Aprendi que a vida é agora. Algo que eu curiosamente até falava para os meus pacientes. A vida é o agora, a gente não vai pensar muito no amanhã, vamos pensar no agora, como fazer o momento ser positivo e não negativo. O passado já foi e o futuro você não sabe, o agora você tem a oportunidade de se adaptar ao momento. É um raciocínio que me ajuda bastante. Tenho muitos projetos de vida, de profissão, quero inclusive que o SUS tenha tudo de melhor para os pacientes — sou fã do SUS e vejo todas suas dificuldades — e esse é meu plano.
Na minha profissão, vivi cada uma das perdas de maneira diferente. Não é possível viver a morte de um paciente da mesma maneira do outro. Cada perda é muito sofrida, para mim foi assim. É muito difícil. Acho que se um médico achar que todas as perdas são iguais ele não será bom. Tem que sair, procurar outra profissão. Tive uma perda recentemente de um paciente jovem, penso nele todos os dias. Lembro até hoje do primeiro paciente que perdi, de todos que se foram. E não são poucos.
A minha primeira experiência como “doente” foi durante o curso de medicina, quando tive uma febre de origem indeterminada. Fiquei dois meses com essa febre e ninguém sabia o que era. Eu achava, então, que o médico resolveria tudo. E, então, descobri que não. O médico não é um Deus e, ali, não tive o suporte que eu precisava. Pensei que queria um médico que me olhasse nos olhos e fosse capaz de sentir o que eu estava sentindo.

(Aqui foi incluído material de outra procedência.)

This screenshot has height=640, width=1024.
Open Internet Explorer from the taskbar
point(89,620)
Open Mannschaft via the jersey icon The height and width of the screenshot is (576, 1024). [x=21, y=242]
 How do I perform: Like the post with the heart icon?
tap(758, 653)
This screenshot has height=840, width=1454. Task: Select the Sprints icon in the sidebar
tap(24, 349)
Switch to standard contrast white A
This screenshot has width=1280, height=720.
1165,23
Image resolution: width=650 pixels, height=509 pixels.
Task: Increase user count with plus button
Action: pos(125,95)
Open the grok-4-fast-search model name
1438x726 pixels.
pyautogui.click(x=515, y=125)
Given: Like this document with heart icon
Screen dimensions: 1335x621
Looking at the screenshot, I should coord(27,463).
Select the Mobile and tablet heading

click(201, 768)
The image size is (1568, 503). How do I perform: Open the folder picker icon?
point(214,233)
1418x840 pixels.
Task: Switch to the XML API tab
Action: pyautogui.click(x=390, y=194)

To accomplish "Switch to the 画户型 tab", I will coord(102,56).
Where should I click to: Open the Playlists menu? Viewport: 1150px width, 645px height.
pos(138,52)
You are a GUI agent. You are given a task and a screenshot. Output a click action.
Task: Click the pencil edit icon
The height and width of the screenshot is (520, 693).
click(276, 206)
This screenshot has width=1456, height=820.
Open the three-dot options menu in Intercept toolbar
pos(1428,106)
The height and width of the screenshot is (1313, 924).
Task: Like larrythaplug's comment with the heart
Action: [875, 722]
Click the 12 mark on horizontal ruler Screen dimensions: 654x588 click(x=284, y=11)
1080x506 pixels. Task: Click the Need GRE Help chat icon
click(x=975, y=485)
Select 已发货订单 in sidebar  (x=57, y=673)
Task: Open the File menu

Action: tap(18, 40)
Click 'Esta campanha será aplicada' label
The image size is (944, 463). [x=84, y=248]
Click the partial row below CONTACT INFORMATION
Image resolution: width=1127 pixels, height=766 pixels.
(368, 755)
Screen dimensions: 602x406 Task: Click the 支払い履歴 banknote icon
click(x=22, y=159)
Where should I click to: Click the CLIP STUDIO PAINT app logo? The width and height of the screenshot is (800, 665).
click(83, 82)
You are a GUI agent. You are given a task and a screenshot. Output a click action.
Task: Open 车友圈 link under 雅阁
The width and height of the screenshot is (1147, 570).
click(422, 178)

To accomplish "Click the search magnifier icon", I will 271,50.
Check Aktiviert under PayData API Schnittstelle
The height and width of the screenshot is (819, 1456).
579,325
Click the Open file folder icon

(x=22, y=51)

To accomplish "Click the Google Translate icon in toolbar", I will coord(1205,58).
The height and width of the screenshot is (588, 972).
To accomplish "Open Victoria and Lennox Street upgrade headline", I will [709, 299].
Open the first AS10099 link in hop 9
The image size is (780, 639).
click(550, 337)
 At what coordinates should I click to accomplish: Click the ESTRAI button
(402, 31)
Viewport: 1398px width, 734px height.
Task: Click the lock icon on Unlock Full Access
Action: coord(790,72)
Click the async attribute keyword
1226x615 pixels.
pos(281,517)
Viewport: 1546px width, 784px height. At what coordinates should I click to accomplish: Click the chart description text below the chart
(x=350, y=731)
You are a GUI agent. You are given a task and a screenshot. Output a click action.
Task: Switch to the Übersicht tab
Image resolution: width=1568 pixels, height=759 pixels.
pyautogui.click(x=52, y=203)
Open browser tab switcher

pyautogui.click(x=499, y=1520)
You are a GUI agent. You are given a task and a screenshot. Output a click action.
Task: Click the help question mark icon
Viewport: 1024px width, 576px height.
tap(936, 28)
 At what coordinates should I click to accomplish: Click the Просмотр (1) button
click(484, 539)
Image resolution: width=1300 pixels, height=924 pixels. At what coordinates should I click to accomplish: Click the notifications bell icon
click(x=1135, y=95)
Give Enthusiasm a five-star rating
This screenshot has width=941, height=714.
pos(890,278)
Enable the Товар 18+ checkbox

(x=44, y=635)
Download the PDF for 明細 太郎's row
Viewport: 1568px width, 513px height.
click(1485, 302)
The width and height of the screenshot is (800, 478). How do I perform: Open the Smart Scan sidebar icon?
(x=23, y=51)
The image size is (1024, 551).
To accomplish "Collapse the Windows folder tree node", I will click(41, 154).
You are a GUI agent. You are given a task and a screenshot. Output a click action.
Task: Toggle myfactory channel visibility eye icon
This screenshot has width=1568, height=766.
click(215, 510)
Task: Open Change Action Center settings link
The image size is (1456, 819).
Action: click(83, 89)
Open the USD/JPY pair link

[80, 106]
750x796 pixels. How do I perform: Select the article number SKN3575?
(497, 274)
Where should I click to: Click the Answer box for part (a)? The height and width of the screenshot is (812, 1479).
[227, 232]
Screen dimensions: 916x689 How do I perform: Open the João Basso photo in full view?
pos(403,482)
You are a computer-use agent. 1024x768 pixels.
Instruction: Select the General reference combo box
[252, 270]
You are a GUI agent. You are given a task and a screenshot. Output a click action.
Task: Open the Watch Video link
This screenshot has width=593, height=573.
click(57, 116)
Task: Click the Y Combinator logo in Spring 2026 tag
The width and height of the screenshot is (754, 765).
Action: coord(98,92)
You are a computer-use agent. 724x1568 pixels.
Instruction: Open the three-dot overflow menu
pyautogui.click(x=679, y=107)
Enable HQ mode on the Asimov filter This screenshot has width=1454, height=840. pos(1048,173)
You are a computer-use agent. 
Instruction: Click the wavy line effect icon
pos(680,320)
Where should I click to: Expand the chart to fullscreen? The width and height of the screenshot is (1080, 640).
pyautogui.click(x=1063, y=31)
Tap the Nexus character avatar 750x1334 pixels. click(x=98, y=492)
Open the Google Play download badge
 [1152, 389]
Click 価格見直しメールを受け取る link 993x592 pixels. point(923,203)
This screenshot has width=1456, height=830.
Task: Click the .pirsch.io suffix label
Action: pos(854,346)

Lembro-me de uma paciente que tive, ainda fazendo clínica. Ela tinha um câncer de mama, um tumor que não a permitia sair do hospital, sob risco de desidratação. Ela morava em uma cidade assim, uns três, quatro horas de Belo Horizonte. Seu sonho era ver os filhos pela última vez. O hospital não tinha transporte direito para ela. Nós, por questões éticas, não podíamos dar alta. Eu disse que iria levá-la, que seria minha responsabilidade. Tudo na minha vida mudou depois disso. Ao chegar, ela ficou de três a quatro horas com os filhos, depois voltou ao hospital e morreu uma semana depois. Recentemente, os filhos me contactaram pelo Instagram. Eu os conheci criança (hoje são adultos), e eles me disseram que se lembram até hoje do dia que a mãe visitou, que foi o último momento que eles a viram.
Eu não sou só médico. Penso que todos temos que ter esse lado humano, você tem que se colocar no lugar do outro. Independente da sua profissão. Vou falar para arquiteto, tem que ter uma coisa diferente, você não pode seguir os padrões. É isso: temos que ser diferentes.